Es ist ein sehr weites und vielfältiges Gebiet von 864 Quadratkilometern, das vom Meer bis ins Hinterland reicht, mit Städten am Meer, die dem Sommertourismus verschrieben sind, und kleinen Orten voller geschichtlicher, künstlerischer und kultureller Schönheit, mit eindrucksvollen Landschaften, guter Küche und Traditionen.
Im Süden das Valconca, ein sanftes Tal aus Weizenfeldern und Weinbergen, gesprenkelt mit den Festungen der alten Signoria der Malatesta. An den Provinzstraßen erscheinen die Burg von Montebello mit dem Geist der Azzurrina, die Befestigungen von Monte Colombo, die Umrisse von Saludecio und San Giovanni in Marignano, der alten Kornkammer der Malatesta. Auf der anderen Seite öffnet sich der Blick auf San Marino und das Valmarecchia, ein raues Tal aus Gipfeln, Erosionsrinnen und Felssporen, auf denen die Befestigungen von San Leo und Verucchio thronen.
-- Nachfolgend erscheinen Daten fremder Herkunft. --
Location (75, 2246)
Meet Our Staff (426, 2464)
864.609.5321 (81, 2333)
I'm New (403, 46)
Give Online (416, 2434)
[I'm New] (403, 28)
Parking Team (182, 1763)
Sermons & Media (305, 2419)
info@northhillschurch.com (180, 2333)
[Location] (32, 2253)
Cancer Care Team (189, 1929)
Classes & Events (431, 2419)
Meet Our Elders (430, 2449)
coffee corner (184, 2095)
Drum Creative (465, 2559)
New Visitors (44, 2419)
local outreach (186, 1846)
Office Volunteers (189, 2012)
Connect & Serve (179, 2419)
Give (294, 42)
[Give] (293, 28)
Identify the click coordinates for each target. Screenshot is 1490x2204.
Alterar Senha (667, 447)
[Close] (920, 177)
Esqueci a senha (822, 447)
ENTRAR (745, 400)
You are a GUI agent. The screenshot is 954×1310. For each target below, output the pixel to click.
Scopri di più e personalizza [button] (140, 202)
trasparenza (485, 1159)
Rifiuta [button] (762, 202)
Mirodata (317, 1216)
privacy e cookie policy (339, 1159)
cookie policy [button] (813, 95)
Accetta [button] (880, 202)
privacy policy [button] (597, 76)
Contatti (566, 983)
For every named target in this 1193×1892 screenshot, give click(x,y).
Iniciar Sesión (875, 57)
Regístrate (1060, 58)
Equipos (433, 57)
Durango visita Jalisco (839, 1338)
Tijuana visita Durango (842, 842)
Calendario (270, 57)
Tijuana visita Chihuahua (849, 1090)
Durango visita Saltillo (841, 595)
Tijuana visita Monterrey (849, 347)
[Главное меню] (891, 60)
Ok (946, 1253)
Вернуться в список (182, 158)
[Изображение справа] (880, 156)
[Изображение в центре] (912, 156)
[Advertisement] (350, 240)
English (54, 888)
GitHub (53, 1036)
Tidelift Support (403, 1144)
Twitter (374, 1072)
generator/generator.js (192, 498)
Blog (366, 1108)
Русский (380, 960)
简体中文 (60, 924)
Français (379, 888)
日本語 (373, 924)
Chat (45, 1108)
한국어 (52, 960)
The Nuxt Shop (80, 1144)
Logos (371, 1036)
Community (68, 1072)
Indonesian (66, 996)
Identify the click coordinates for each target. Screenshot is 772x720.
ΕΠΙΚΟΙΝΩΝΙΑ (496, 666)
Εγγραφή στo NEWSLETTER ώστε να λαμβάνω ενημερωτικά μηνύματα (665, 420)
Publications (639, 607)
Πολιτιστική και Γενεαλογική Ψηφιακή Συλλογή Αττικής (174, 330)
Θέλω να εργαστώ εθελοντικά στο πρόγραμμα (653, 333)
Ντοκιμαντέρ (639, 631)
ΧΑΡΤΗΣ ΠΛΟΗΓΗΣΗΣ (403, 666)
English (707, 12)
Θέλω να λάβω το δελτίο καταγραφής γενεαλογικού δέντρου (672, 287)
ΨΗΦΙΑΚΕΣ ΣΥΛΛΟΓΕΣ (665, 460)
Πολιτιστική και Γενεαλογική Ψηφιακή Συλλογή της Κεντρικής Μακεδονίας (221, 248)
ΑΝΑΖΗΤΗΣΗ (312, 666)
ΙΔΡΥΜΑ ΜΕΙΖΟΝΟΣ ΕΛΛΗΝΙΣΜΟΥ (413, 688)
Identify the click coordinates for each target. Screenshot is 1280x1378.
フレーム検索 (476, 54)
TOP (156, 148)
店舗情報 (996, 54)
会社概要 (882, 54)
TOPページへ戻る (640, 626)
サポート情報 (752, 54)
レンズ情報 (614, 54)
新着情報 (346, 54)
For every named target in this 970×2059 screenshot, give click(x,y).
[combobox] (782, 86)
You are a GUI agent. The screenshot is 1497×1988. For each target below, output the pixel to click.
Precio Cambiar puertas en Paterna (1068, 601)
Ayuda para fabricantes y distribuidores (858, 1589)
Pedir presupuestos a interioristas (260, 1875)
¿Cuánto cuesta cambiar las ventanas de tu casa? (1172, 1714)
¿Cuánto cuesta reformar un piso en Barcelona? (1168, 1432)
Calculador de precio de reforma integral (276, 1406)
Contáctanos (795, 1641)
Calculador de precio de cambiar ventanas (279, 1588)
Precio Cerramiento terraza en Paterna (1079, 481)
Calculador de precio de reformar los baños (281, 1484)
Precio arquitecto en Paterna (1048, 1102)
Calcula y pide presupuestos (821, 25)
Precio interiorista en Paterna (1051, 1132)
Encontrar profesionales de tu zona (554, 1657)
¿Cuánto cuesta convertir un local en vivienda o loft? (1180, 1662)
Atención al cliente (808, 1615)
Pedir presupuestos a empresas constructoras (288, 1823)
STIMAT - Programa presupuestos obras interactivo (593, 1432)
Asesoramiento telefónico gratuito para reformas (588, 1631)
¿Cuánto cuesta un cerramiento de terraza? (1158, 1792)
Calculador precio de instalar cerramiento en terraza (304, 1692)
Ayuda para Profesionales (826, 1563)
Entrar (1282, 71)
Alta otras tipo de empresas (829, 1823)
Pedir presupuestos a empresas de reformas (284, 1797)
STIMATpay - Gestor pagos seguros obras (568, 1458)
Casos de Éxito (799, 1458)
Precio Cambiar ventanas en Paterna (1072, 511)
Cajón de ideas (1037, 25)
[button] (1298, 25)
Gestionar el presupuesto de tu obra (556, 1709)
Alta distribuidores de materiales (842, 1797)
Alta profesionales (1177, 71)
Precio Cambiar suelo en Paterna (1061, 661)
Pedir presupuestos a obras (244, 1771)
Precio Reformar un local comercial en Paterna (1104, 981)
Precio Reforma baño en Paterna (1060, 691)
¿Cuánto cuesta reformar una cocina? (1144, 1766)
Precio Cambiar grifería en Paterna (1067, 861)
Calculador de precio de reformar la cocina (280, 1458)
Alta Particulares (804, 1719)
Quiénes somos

Alles ändert sich, wenn man nach Osten blickt, auf die Adria. Von Bellaria bis Cattolica, über Rimini und Riccione, folgen die Strände über 40 km aufeinander und bilden die bekannteste Küste Europas. Flaches, sicheres Wasser, ausgestattete Strände, Unterhaltung und Erholung, gewürzt mit den Traditionen einer maritimen Kultur, die sich im Gemüt der Menschen der Romagna und in den Aromen ihrer Gerichte spiegelt.